┌─ Provided data
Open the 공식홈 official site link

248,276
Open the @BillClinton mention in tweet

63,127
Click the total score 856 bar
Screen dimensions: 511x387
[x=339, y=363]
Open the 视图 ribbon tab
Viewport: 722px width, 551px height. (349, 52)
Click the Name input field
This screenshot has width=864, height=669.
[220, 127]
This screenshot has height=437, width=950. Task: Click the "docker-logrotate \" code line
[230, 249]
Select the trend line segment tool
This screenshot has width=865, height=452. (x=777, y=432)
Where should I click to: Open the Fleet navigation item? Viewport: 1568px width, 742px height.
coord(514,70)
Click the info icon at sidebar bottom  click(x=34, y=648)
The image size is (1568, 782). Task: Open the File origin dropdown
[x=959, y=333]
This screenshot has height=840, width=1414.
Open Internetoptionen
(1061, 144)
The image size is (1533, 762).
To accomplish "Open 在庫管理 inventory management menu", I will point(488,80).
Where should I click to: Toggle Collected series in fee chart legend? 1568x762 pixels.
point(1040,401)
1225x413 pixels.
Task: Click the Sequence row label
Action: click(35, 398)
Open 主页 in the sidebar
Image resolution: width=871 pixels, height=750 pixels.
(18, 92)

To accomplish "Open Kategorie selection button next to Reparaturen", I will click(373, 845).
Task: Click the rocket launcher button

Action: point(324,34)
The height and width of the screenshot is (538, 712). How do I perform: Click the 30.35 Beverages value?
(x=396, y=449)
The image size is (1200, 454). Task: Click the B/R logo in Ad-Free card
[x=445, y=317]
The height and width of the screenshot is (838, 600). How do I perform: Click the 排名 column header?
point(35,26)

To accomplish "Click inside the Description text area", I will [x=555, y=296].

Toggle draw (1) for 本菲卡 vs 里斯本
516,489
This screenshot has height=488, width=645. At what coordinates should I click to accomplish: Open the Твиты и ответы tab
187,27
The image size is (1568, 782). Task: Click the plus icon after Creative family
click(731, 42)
└─
Among the lines of the data, which ones contain the word "will"? Show them.

Exercise result =>
To accomplish "Open 在庫管理 inventory management menu", I will point(488,80).
To accomplish "Open Kategorie selection button next to Reparaturen", I will click(373, 845).
To accomplish "Click inside the Description text area", I will [x=555, y=296].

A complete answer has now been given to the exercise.